Turn the clock back a few decades ago, and these interactions were limited and easy to track. However, the current scenario is not that simple in terms of interactions. Marketing, PR, third-party sites, online reviews, etc. have scaled operations to such an extent that as marketers, a lot of times, you’re not even sure what your touchpoints are.

In an age where you try to reach the customer through multiple sources, how do you identify your customer touchpoints? Importantly, how do you leverage this information to create better experiences for your customers? Read on as we discuss how to identify your customer touchpoints and leverage them to create effective marketing campaigns.

How to Identify Your Customer Touchpoints

1. See the Customer’s Point of View: A very cliched dialogue you often hear in movies is “walk a mile in my shows to know my struggle” or some variation of this.
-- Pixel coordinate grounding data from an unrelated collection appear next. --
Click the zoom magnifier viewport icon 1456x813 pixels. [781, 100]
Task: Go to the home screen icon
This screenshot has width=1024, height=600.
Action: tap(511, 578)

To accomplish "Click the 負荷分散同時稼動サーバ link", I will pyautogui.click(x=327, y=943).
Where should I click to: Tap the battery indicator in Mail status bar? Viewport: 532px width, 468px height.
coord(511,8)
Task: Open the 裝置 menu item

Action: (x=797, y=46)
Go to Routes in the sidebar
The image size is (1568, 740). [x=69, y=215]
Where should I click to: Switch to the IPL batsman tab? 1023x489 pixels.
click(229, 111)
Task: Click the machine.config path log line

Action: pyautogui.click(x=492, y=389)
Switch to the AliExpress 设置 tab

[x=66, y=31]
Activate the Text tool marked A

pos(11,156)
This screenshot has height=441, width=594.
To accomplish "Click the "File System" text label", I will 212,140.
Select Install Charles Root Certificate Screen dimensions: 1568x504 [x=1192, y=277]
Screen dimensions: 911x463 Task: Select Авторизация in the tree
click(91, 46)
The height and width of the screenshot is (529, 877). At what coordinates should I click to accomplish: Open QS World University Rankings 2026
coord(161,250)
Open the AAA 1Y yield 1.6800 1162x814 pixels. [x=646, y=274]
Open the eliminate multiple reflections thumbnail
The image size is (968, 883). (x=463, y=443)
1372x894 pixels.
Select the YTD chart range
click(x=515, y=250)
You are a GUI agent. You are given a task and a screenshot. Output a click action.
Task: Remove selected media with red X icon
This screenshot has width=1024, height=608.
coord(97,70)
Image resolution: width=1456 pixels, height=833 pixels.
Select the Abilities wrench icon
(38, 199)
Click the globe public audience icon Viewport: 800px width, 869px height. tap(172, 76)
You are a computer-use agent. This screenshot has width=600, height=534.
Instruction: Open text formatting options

In this case, this is what you need to do. Put yourself in your customer’s shoes, interact with your brand as a customer would.

It’s high time organizations stopped looking at their interaction with customers on a purely transactional level. Here again, the importance of customer experience shines through, even a slight improvement in buyer’s experience can have up to a three percent impact on revenue. So why is it that organizations fail to track their customer journeys to experience the ecosystem they create for their customers?

2. Map Your Customers’ Journey: Just walking a mile in your customers’ shoes is not enough; map this journey out. Make use of customer journey and customer experience maps to accurately track the various touchpoints and the impact they have on your customers.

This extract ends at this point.